• _Istruzioni di lavoro_:
• a. Riscrivi in forma più breve il paragrafo del brano sui ruoli che comincia con "Mi disse che ogni uomo", conservandone i fatti principali.
• b. Prosegui il brano sui ruoli a partire dall'ultima frase riportata.

• _Brano_:

########################################

Il Dreamer sottolineò come ogni ruolo, per fissarsi nella nostra vita, richiede l’apprendimento di un linguaggio specifico: gesti, comportamenti, attitudini e tutta una gamma d espressioni  facciali e verbali. Avere un ruolo presuppone l’accettazione di interi blocchi di idee, pacchetti completi di convinzioni attraverso cui pensare e sentire.

Mi disse che ogni uomo, per le necessità della sua esistenza ordinaria, apprende e gioca un numero limitato di ruoli, cinque o sei al massimo. Al modificarsi delle circostanze egli passa dall’uno all’altro come un automa, senza intenzionalità, condizionato dal cambiamento delle condizioni esterne.

“Libertà significa recitare intenzionalmente qualunque ruolo senza esserne imprigionato – enunciò- In un uomo ordinario questa capacità, già pressoché nulla, con l’età si riduce sempre più, fino a sparire. La conseguenza è che quando si presentano condizioni appena diverse da quelle solite, fuori da quei pochi ruoli che conosce, un uomo non sa più che maschera mettere”.

########################################

• _Dati estratti_:
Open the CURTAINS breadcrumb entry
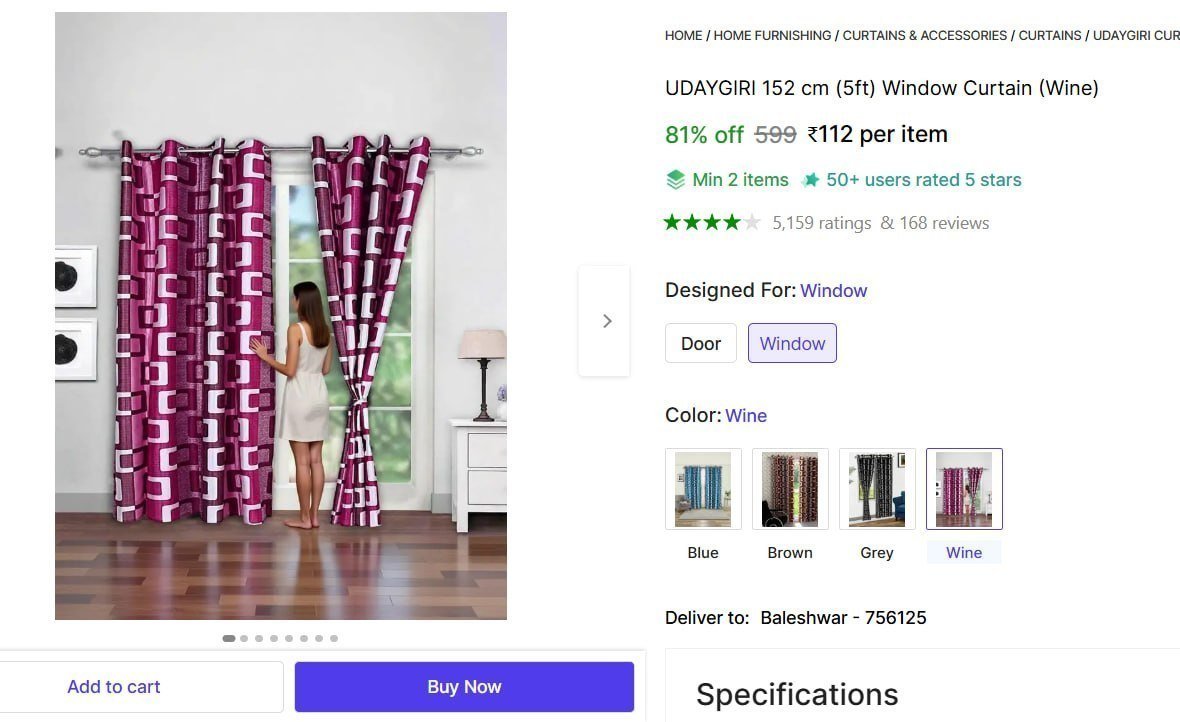This screenshot has height=722, width=1180. 1049,35
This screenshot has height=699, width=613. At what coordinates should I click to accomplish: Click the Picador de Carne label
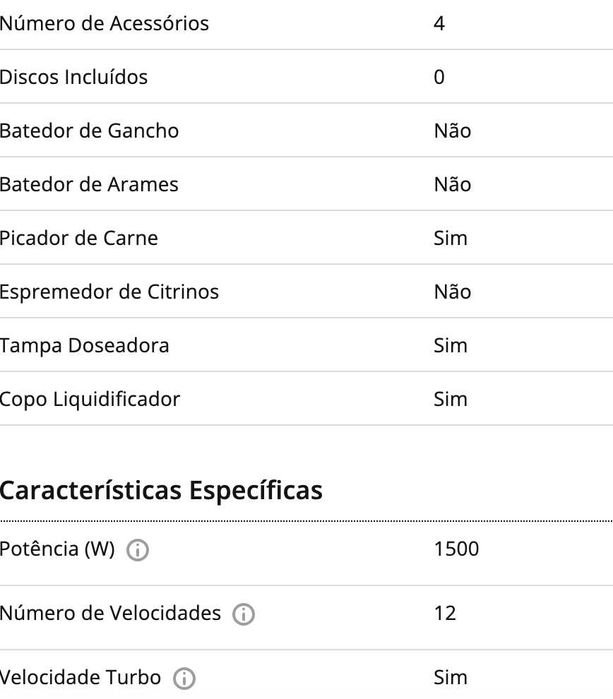(78, 238)

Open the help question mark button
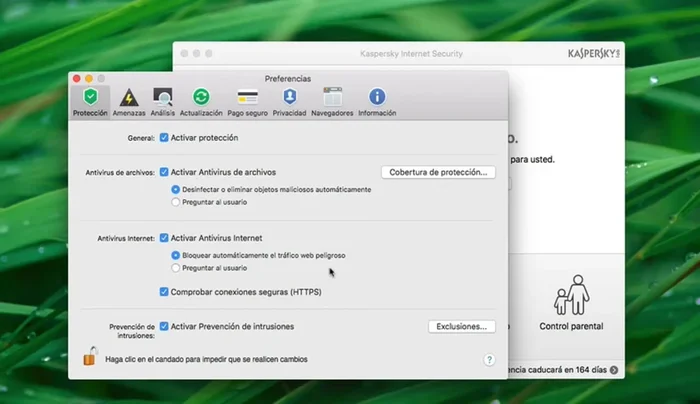click(489, 359)
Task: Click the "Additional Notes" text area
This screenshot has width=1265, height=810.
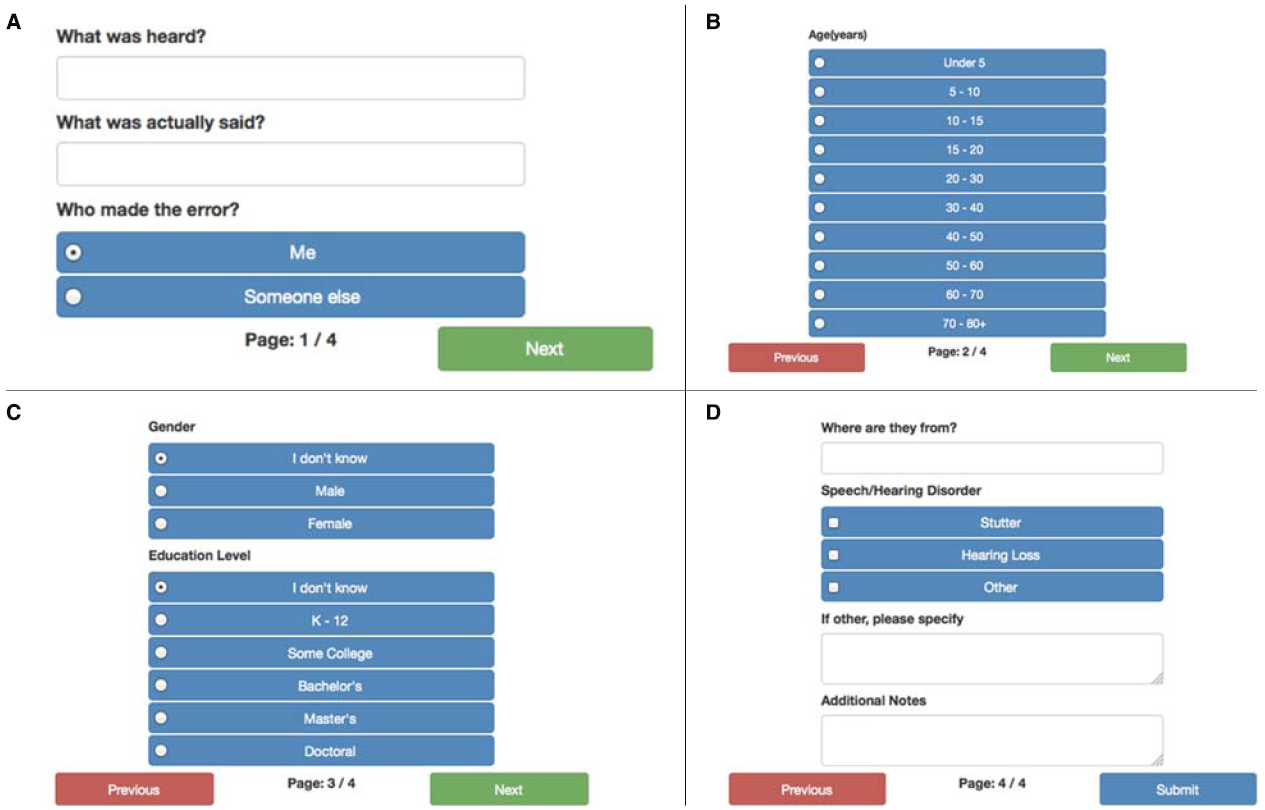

########################################

• _Risposte per consegna_:
• a. Ogni uomo, per le necessità della vita ordinaria, impara e interpreta pochi ruoli, cinque o sei al massimo. Quando le circostanze cambiano, passa dall'uno all'altro in modo automatico e senza intenzionalità, condizionato dalle condizioni esterne.

• b.
Realizzai che questa è la ragione per cui ci sentiamo continuamente fuori posto, a disagio, minacciati. Non sapendo quale maschera indossare, non avendola nel nostro repertorio, mostriamo i nostri limiti …  Allora ogni facoltà mentale: pensieri, emozioni ed azioni entrano tra loro in un rapporto spastico e diventiamo una marionetta biologica. Ci sentiamo nudi e proviamo una vergogna terribile. Vorremmo scappar via. Eppure sono questi i momenti in cui, attraverso un interstizio tra la pelle e la maschera, è possibile osservarci e riconoscere la nostra essenza, la nostra parte più vera.

Chi realizza di avere un limitato repertorio di ruoli ed avverte la tirannia dei vincoli che essi impongono alla sua azione, ha già avviato i primi passi verso la libertà.